ProgressOhio reported:

Columbus – Yesterday, the Associated Press reported that the Ohio Department of Education is reviewing allegations that the Electronic Classroom of Tomorrow (ECOT) deliberately inflated attendance records in order to get more money from the state. Though a whistleblower initially contacted the Department in August 2017, officials did not interview him until December.

“Manipulating attendance records is the cherry on top of ECOT’s cake of fraud that it keeps trying to serve Ohio taxpayers,” said ProgressOhio’s Monica Moran. “While taxpayers are happy to see that these claims are being looked at, it seems that once again the state is slow-walking the investigation. Ohio regulators cannot put their heads in the sand like they did for years while ECOT was still operating.”

From the report:

“A former technology employee of the now-shuttered Electronic Classroom of Tomorrow said he told the Ohio Department of Education last year that school officials ordered staff to manipulate student data with software obtained following the state’s demand that it return $60 million in overpayments for the 2015-2016 school year…

The whistleblower told the AP that the first run on the new software returned results showing students with just more than half the hours needed to justify ECOT’s full reported enrollment — and, with that, its full state payment. He shared his assessment with the Education Department’s top lawyer, Diane Lease, in an Aug. 3 email.”

Another perspective, taken from a personal email to me from a parent in Ohio, including the whistleblower’s letter:

http://www.wlns.com/ap-top-news/whistleblower-school-used-software-to-get-more-state-money/1135319359

In an Aug. 3, 2017, email, a whistle-blower who calls himself ECOT Voice sent explosive information to ODE Legal Counsel Diane Lease. He said ECOT implemented a new system to intentionally inflate its attendance and warned ODE to get back-up documentation of the attendance padding. Instead, ODE took ECOT’s word for the higher enrollment.

ECOT Voice urged the state to “demand clear documentation of the role of the ActivTrak software, how the data aggregation process distinguishes academic work from other use of the student computers, how much idle-time is allowed between verified student interactions, and how that data is used in relation to the other verified academic sources (the iQity Learning Management System, the Blackboard Collaborate online sessions, and other imported sources).

I have met with, and spoken to, ECOT Voice multiple times and verified his employment with ECOT. He said ECOT purchased new software from ActivTrak that allows the school count as classroom time anytime a window is opened on a student’s laptop. The whistleblower estimated that the new software allows ECOT to improperly collect an additional $10-20 million per school year.

It appears as if the “clear documentation” he urged Lease to obtain is readily available. I telephoned ActivTrack and spoke with both the salesman who handles the ECOT account and the CEO. They said ECOT purchased 20,000 copies of ActivTrak and provides ODE with two sets of reports: One that shows ALL time on the computer, another provides very detailed breakdowns of student activity.

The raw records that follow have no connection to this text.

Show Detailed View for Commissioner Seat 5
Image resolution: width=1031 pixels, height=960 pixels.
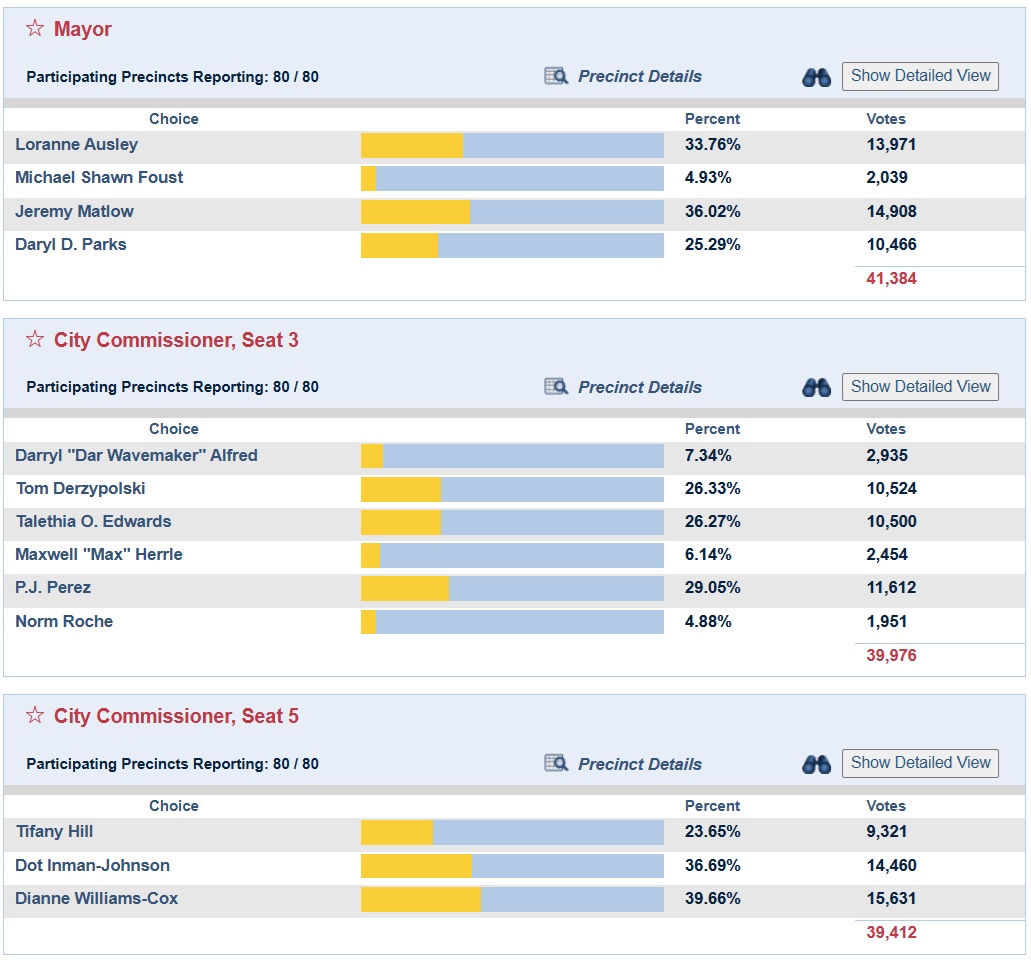pyautogui.click(x=920, y=763)
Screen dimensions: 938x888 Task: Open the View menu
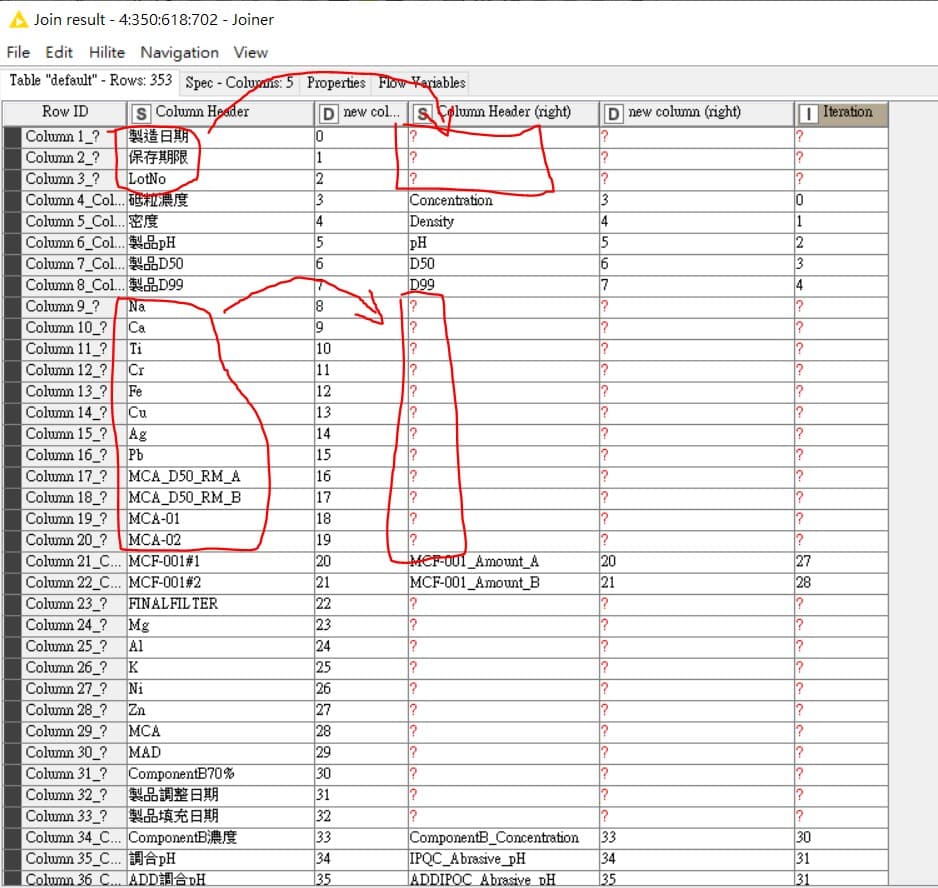250,52
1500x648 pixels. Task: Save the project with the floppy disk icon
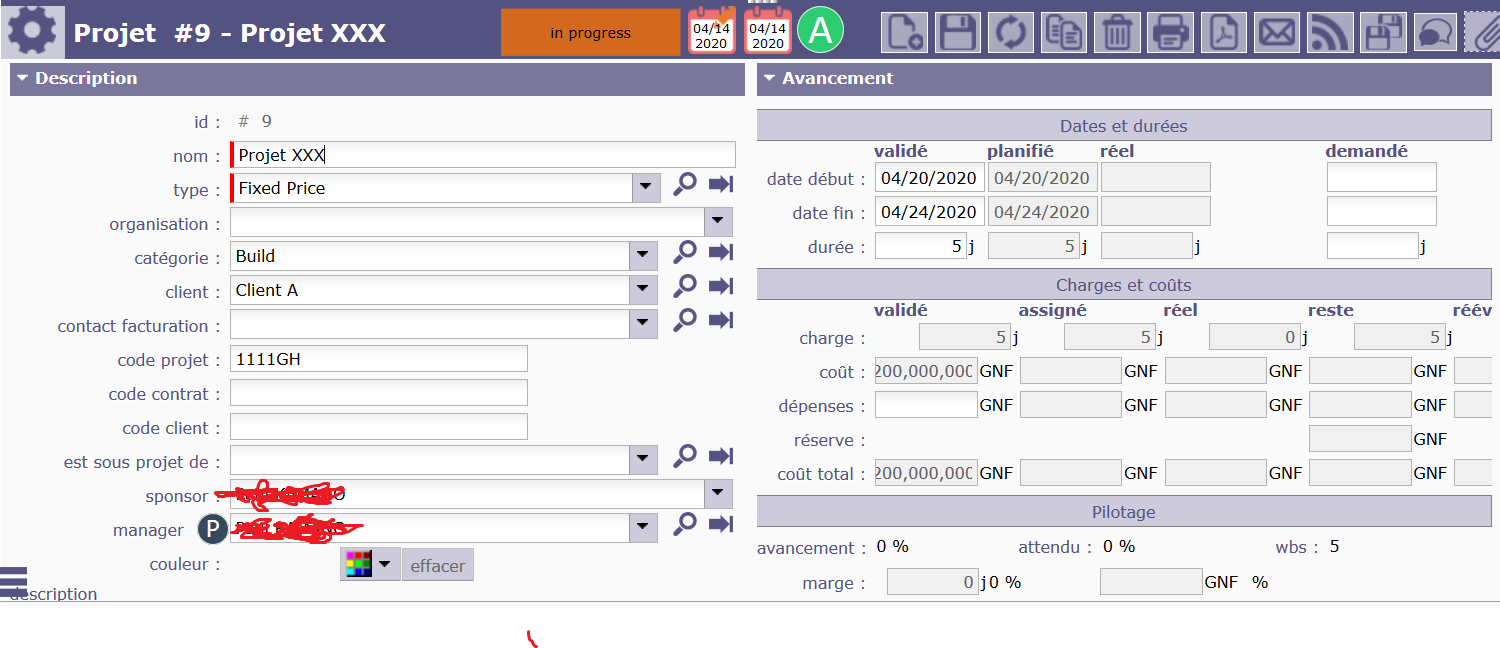(x=957, y=33)
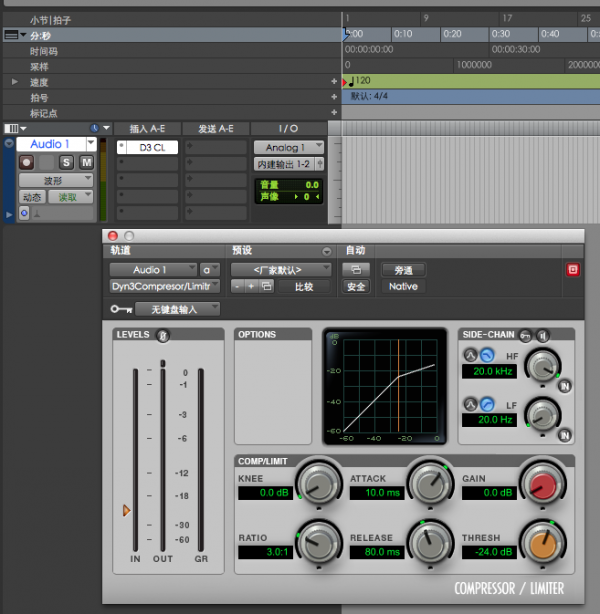This screenshot has width=600, height=614.
Task: Mute the Audio 1 track
Action: tap(86, 162)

We know that ECOT Voice’s warning was ignored because a Nov. 19, 2017, report in the Columbus Dispatch, states that ODE relied on ECOT’s attendance figures, clearly showing that the agency did not take ECOT Voice’s suggestion to “demand clear documentation of the role of the ActivTrak software….’’

From the Dispatch:

When the Ohio Department of Education audited ECOT’s attendance for a second school year last summer, the embattled online charter’s verified attendance went up more than 80 percent, and the amount it was forced to repay was $19.2 million, down from $60 million the previous year.

But documents show that the state used different methods during the second audit completed over the summer, as the two sides bickered over how to handle it. Instead of figuring out the attendance itself, as it had done in the previous year, the department asked the Electronic Classroom of Tomorrow on July 31 to compile computer records showing how many hours a year students performed classwork.

The process did not go smoothly. By mid-August, according to correspondence between the charter school and the department, the department was complaining to ECOT that “the manner in which the data was provided did not allow the department to validate the summary data” with ECOT’s underlying daily attendance records.

On Aug. 30, ECOT submitted yet more data that the state used “as the basis for the final determination.” In the end, the department signed off on the much-higher attendance number, but with the following caveat: “This final determination was based on the records provided by ECOT to the department,” Aaron Rausch, the department’s director of budget and school funding, wrote ECOT on Sept. 28.

Exactly what all this means about the independence of the latest audit is unclear. Neither Rausch nor department spokeswoman Brittany Halpin would answer questions about the most recent review, which ECOT will begin challenging before an arbitrator next month.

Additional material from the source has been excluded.